Brief = When you find the line with "Challenger Survey (35, 1758)" among the records below, reproduce it and each line after it exactly, ending with the line with "Press Release (28, 1857)".

--

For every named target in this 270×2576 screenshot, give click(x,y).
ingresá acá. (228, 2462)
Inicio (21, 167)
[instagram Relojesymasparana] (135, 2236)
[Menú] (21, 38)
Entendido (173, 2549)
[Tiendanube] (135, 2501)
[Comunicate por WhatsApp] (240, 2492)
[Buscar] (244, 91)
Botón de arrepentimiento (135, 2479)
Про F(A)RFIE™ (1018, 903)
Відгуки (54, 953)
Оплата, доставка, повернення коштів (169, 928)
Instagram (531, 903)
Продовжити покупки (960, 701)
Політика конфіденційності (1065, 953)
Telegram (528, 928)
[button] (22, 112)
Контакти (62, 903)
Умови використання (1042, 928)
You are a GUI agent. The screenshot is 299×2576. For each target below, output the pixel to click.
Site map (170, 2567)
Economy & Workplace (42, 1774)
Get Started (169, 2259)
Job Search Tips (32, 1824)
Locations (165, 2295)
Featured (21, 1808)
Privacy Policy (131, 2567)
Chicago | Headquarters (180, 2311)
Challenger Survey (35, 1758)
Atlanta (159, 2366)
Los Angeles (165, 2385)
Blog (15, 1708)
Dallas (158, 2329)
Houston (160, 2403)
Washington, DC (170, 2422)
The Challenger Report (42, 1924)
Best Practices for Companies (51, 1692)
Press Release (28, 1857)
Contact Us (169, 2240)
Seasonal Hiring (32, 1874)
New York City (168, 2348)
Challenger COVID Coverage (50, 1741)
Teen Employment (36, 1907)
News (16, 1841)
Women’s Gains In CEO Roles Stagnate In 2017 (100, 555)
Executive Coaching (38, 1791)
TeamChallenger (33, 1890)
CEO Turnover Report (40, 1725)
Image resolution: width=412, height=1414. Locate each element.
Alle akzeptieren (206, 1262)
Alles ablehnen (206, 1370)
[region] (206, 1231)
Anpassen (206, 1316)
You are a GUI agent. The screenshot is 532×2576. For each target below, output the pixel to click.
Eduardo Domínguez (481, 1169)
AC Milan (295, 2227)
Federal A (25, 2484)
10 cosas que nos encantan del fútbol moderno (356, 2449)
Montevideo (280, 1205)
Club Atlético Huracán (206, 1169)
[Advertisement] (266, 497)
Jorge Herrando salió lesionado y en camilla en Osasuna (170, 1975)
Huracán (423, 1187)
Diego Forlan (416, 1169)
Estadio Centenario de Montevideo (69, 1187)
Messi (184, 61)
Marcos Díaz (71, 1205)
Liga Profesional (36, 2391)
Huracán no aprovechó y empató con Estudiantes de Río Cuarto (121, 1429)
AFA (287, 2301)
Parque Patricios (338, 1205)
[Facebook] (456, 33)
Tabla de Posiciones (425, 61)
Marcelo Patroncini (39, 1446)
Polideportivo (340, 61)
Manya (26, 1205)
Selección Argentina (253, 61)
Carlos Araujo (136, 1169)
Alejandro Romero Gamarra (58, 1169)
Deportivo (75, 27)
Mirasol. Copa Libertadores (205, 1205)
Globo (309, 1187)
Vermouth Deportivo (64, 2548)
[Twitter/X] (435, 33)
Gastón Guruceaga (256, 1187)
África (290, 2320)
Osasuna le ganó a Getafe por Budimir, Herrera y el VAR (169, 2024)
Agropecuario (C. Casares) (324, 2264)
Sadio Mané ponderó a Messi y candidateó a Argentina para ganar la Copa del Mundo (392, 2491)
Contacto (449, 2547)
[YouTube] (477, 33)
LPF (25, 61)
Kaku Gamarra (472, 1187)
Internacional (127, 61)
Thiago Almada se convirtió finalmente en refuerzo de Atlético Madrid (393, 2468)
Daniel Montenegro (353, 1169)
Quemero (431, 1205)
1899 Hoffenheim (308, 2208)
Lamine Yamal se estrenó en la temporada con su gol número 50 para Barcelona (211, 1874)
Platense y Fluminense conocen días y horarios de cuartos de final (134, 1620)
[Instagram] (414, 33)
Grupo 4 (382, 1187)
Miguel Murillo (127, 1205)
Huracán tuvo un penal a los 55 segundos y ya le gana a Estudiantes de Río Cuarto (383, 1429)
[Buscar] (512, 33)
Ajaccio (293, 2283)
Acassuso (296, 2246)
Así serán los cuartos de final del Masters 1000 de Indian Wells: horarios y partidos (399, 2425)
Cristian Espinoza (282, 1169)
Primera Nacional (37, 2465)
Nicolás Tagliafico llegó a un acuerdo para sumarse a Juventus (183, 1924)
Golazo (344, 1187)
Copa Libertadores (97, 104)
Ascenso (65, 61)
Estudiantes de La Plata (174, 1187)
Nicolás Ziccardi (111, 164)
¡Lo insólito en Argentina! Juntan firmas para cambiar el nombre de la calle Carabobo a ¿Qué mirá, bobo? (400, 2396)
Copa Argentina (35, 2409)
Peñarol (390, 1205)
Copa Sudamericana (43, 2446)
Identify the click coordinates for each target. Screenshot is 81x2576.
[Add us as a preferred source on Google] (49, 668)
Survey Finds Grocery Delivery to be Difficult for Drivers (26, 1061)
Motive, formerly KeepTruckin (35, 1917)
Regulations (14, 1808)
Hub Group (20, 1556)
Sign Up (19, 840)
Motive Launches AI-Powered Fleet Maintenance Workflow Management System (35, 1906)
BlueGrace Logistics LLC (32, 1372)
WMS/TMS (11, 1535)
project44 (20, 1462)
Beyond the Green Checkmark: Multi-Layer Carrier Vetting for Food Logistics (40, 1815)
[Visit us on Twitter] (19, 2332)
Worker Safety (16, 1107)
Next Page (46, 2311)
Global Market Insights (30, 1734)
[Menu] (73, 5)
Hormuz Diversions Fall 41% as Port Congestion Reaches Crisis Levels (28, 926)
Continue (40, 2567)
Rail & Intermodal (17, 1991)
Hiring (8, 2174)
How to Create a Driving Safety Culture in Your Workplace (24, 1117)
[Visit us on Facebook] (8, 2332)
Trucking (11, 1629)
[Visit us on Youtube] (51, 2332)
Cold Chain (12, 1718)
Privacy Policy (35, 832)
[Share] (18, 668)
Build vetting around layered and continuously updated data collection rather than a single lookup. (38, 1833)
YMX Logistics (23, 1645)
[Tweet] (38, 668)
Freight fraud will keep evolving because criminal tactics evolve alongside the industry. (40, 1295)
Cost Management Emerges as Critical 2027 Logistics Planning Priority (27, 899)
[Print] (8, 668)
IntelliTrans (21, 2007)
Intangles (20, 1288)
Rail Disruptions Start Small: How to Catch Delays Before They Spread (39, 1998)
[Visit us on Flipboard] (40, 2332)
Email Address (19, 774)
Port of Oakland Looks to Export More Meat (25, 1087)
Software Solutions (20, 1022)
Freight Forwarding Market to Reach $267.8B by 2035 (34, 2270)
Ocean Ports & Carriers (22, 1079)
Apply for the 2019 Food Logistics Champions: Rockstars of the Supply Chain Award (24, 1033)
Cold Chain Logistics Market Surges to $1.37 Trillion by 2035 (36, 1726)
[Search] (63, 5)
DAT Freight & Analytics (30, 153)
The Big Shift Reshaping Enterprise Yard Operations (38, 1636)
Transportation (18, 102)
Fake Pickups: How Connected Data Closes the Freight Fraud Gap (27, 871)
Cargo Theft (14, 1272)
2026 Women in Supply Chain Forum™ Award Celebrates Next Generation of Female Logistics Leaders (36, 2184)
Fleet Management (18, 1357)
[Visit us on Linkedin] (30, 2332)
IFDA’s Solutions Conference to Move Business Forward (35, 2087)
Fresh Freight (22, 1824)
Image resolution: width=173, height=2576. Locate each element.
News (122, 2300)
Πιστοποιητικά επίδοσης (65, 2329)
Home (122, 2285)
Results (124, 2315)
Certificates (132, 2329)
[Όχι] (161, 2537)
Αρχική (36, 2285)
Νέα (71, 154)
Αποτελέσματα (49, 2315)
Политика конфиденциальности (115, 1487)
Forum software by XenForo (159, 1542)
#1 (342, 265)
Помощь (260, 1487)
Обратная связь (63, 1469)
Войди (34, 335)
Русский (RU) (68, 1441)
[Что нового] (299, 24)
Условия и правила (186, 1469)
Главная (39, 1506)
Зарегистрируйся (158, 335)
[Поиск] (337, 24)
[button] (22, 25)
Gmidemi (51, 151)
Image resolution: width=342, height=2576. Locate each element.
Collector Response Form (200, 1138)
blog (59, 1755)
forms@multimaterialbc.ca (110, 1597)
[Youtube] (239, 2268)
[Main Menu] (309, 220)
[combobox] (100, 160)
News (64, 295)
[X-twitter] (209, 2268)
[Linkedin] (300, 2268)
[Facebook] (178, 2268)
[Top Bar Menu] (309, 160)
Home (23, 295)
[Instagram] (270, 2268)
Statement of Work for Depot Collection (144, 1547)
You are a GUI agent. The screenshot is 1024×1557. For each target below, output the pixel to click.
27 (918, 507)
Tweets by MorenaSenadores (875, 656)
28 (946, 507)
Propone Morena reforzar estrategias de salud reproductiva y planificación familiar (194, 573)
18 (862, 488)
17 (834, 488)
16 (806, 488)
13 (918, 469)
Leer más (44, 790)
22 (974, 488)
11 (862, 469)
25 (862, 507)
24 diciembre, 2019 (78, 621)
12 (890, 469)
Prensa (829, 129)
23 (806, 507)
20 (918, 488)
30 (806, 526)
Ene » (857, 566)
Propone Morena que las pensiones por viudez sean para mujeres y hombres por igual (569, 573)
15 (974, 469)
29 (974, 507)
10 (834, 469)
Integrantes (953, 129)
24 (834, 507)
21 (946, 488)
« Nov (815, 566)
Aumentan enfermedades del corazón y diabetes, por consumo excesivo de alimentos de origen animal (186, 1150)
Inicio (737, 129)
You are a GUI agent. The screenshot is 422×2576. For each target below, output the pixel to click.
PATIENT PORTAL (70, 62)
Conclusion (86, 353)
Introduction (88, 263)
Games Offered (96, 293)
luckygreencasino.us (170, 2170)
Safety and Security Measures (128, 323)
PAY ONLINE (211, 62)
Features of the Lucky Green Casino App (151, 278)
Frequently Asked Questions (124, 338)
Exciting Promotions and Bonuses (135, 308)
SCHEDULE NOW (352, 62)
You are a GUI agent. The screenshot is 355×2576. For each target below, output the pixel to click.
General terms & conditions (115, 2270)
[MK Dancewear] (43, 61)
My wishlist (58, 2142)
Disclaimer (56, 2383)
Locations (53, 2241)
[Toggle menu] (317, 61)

--

Task response =
Challenger Survey (35, 1758)
Atlanta (159, 2366)
Los Angeles (165, 2385)
Blog (15, 1708)
Dallas (158, 2329)
Houston (160, 2403)
Washington, DC (170, 2422)
The Challenger Report (42, 1924)
Best Practices for Companies (51, 1692)
Press Release (28, 1857)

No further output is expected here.